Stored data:
-- Opening Marker --

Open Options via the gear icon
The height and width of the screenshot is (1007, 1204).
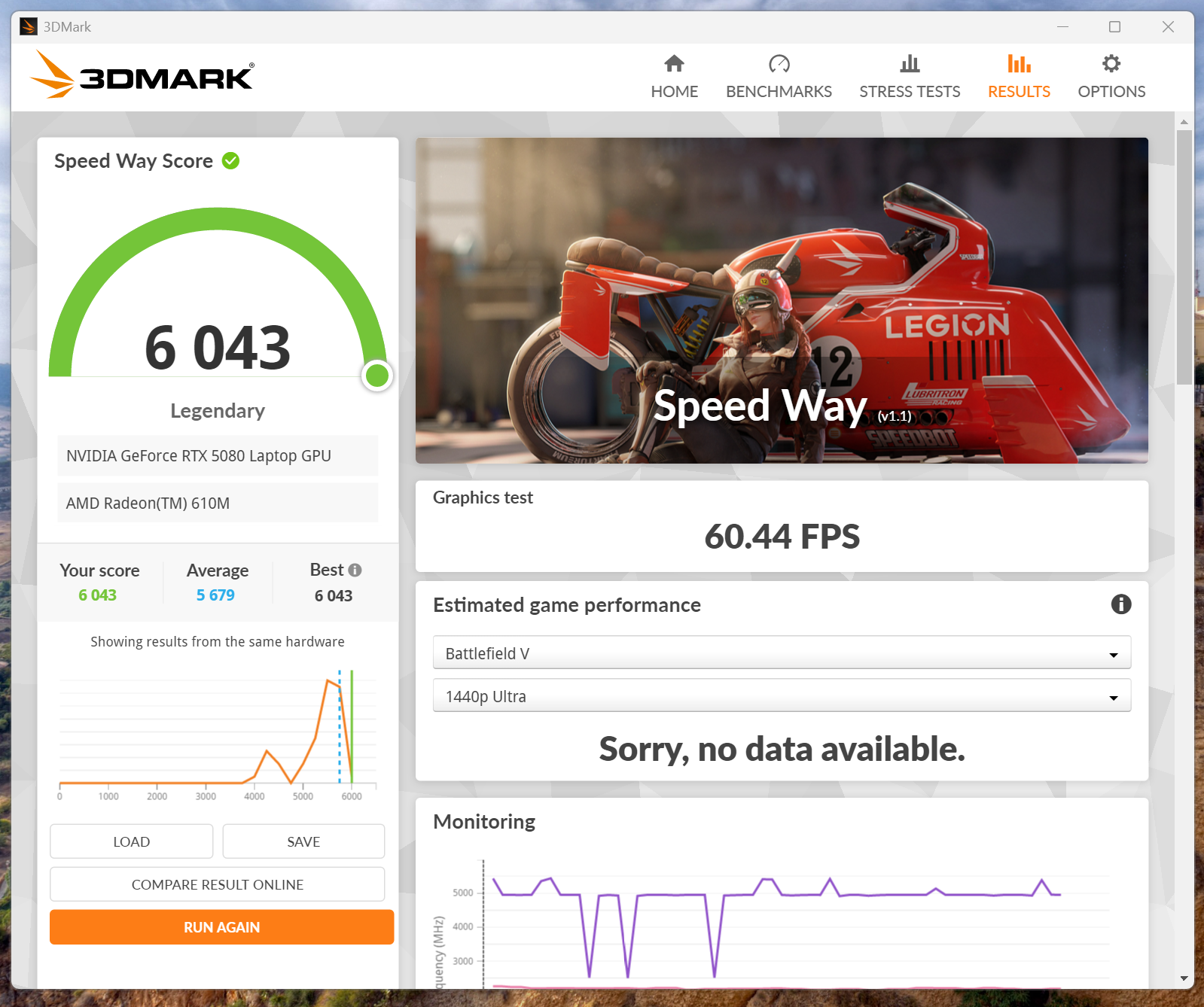coord(1111,64)
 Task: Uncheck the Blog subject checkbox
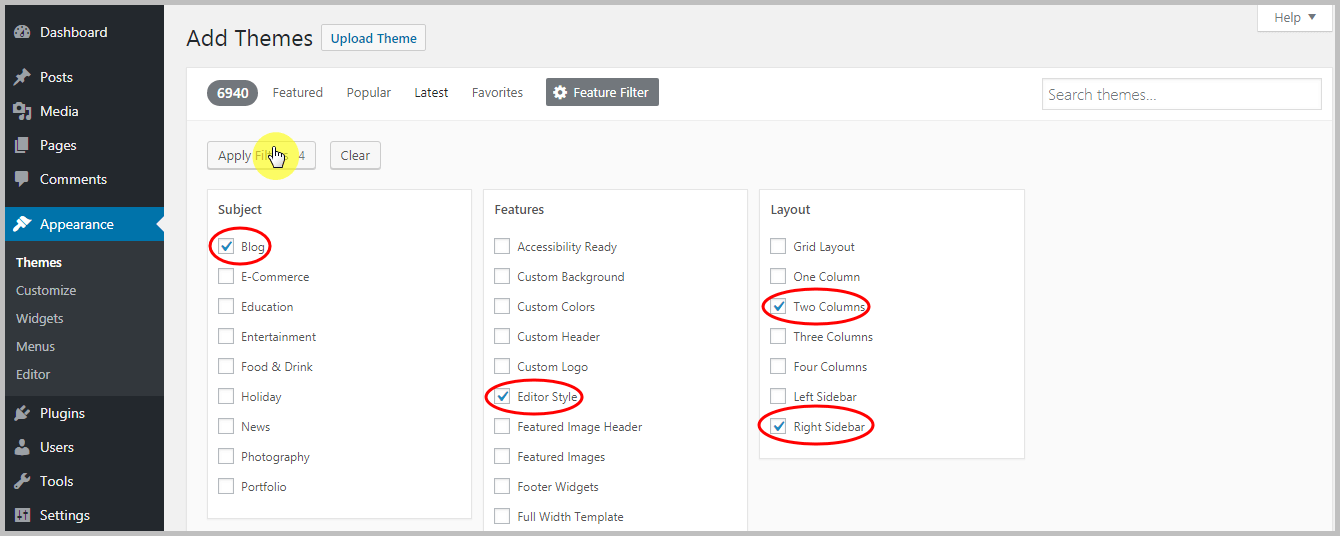226,247
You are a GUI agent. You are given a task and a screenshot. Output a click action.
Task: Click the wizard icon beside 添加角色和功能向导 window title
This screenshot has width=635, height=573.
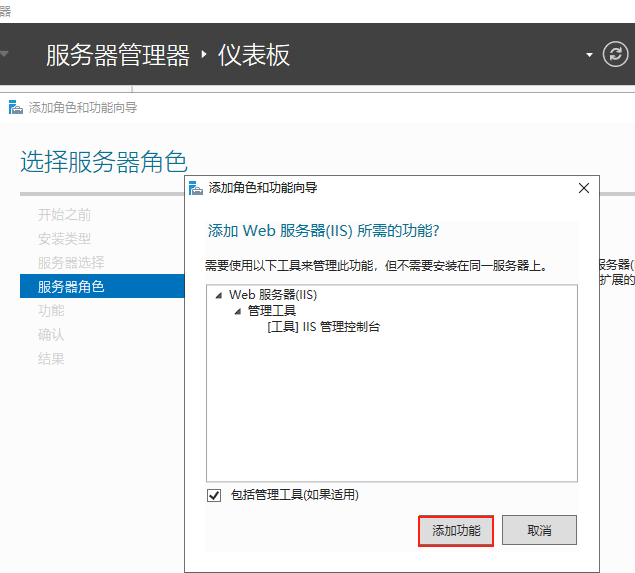pyautogui.click(x=15, y=107)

-- Closing Marker --

Please transcribe, with no additions, the lines starting at the one that contains "You are a GUI" and running through the last line of the entries, inclusive. Leave the pictures out.

§ Answer to the exercise
You are a GUI agent. You are given a task and a screenshot. Output a click action.
Task: Click the wizard icon beside 添加角色和功能向导 window title
This screenshot has width=635, height=573.
pyautogui.click(x=15, y=107)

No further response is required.